Trying to implement a Zigbee device involves a few challenges, but things get a whole lot easier when you aren’t operating blind.
I’ve got my prototype built and running, based on an nRF5340 and the Zboss stack, and also have a few commercial hubs to play with.
I started out naively thinking that if I implemented things nice and standards-compliant, associating with a hub would be pretty simple. After a few hours of mucking about, the smartthings hub just wasn’t cooperating.
I could get it paired as a light, or a switch or an outlet… but only a single endpoint would ever show up in the app. Sometimes it would bind and appear as a thermostat—I have a temperature sensor in there, but no clusters related to thermostats at all. Some endpoint/cluster combinations just produced a “Thing” with no controls whatsoever. What the hell’s going on?
Ok, so maybe starting with a commercial hub and app wasn’t the best way to get going. How could I know if the hub was misbehaving, in all likelihood my code was in need of enhancements… Too many variables. Backing up a bit was in order, so I could at least get a view of the big picture.

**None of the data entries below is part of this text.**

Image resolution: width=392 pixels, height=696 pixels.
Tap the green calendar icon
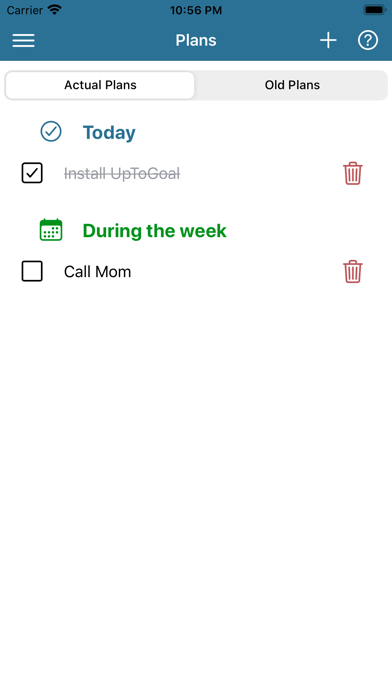(51, 230)
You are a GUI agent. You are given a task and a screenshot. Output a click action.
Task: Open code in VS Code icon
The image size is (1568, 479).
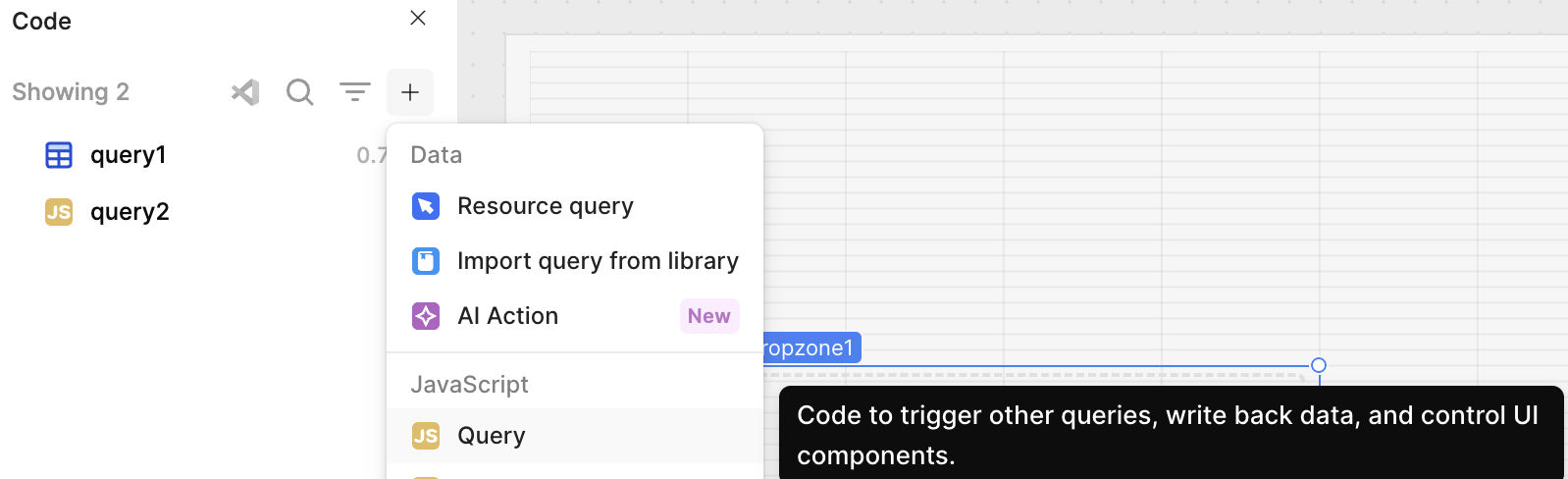[245, 92]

An obvious option is to control both ends of the equation. In fact, I had a network controller running on another prototype board, based on the nRF network coordinator sample so I could at least run both devices and setup some monitoring on each end. It would mean digging into the Zigbee stack, customizing some code…
But I’m as lazy as I can be, uhm I mean efficient. So the first thing was to see if my endpoints were actually being reported as I thought, and what the exchanges actually look like on-air.
Other than the obvious advantage of not having to play with code on two MCUs, another upside is that this works whether you have access to device internals or not.
Grabbing packets
So we want to sniff some zigbee traffic and see what’s really going on behind the scenes.
Since the ICs already have radios to get into the bands, we could always use those to grab the messages. Nordic actually has an 802.15.4 sniffer that may be used on their chips.
But on one hand it means another layer of software to deal with and debug and, at least with Nordic, I have a gift of stumbling across the edge cases… no time for that.
Also, I wanted a more generally applicable solution, something useful when I’m not playing with bunch of nRF prototypes .
There are two relatively easy and universal options for sniffing zigbee packets.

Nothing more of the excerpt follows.